» Selected extract
===

Basically, however, all of the various systems produced similar outcomes with one exception. The exception was first past the post voting. This suggested that voting reform is an easier problem than it appears: merely avoiding FPTP will produce better results. So 1) we don’t have to get too bogged down in the technicalities and 2) we can choose a simpler alternative voting system such as Approval Voting.
Examples of Problems with FPTP
In the US, there is periodic discussions of “spoilers”, such as Perot, Ralph Nader and Jesse Jackson. In any three way race, the winner becomes the one whose side of the ideological spectrum has fewest candidates. This effect can be seen most clearly in primary elections: if a cluster of candidates cover a similar ideological space (not unlikely, nor undesirable) that sort of position loses. Winners therefore try to pursue an uncrowded ideological space, even if it isn’t especially popular.
One might argue that such an event occurred during the 1980 Republican primary, when the most conservative candidate (Reagan) beat a handful of moderates (including George Bush I). The policies that followed, labeled “Voodoo Economics” by candidate Bush, had (shall we say) consequences that were not predicted by its advocates.
It’s happening right now: H’Angus for Mayor!
I remember the following example from my History class at school (when I was 14) to illustrate why FPTP can end up being underrepresentative of the entire population’s wishes:
Imagine a country of only three constituencies. There are two parties, the Xenophobes and the Yentls. The consituency breakdown of the vote is thus:
Constituency A: 10,000 voters 75% X, 25% Y: An X seat
Constituency B: 10,000 voters 45% X, 55% Y: A Y seat
Constituency C: 10,000 voters 49% X, 51% Y: A Y seat
In this result, the Ys have a majority in two constituencies, and thus have a parliamentary majority to form a government. However, the actual numbers who voted accross the country are:
Y: 13,100 votes
X: 16,900 votes
The Ys have formed a government with a minority vote.
The flip side is, if you use one of the PR systems in this example, you may have to give an X candidate to one of the constituencies that voted for Y.
I guess that’s why, ridiculously complex though it is, the Irish system of having second, third, fourth, etc. choices is more fair.
Ah but you see jjim this has been remedied in both the US and the EU by the allocation of seats per constituency based on relative size. As pointed out in earlier posts this has other inherent problems, but it does safeguard us from ending up with a minority domination of parliament formed on the faux majority vote your example describes.
Now as we might remember this was debated hotly as a part of the end phase of the 2000 presidential in the US, were it was feared that once the smoke settled the winner would have an effective minority of the vote but a majority of the elector seats. As it turned out the two followed each other.
So is jjimm’s example - each consituency has one seat per 10,000 voters.
Indeed, I stand corrected and somewhat dumbfound at my own stupidity!
Sorry jjim and thank you sirjamesp.

===

» Collected material
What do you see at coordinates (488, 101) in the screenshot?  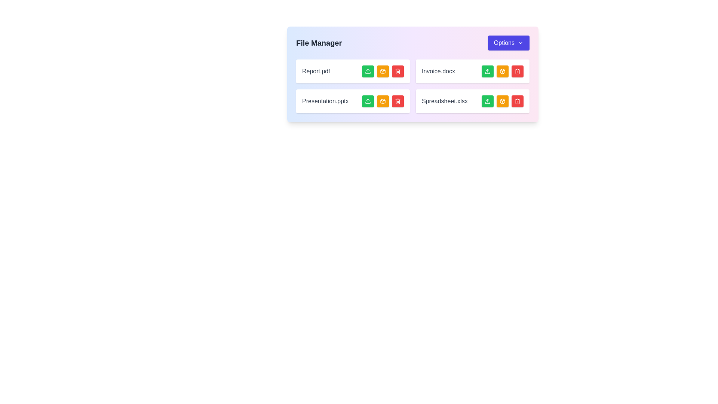 I see `the button located at the bottom-right section of the file manager card to initiate the file upload operation for 'Spreadsheet.xlsx'` at bounding box center [488, 101].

===

» Task
Repeat word for word the part of the voting discussion above that begins at "Ah but you see" and stops after "followed each other.".

» The result
Ah but you see jjim this has been remedied in both the US and the EU by the allocation of seats per constituency based on relative size. As pointed out in earlier posts this has other inherent problems, but it does safeguard us from ending up with a minority domination of parliament formed on the faux majority vote your example describes.
Now as we might remember this was debated hotly as a part of the end phase of the 2000 presidential in the US, were it was feared that once the smoke settled the winner would have an effective minority of the vote but a majority of the elector seats. As it turned out the two followed each other.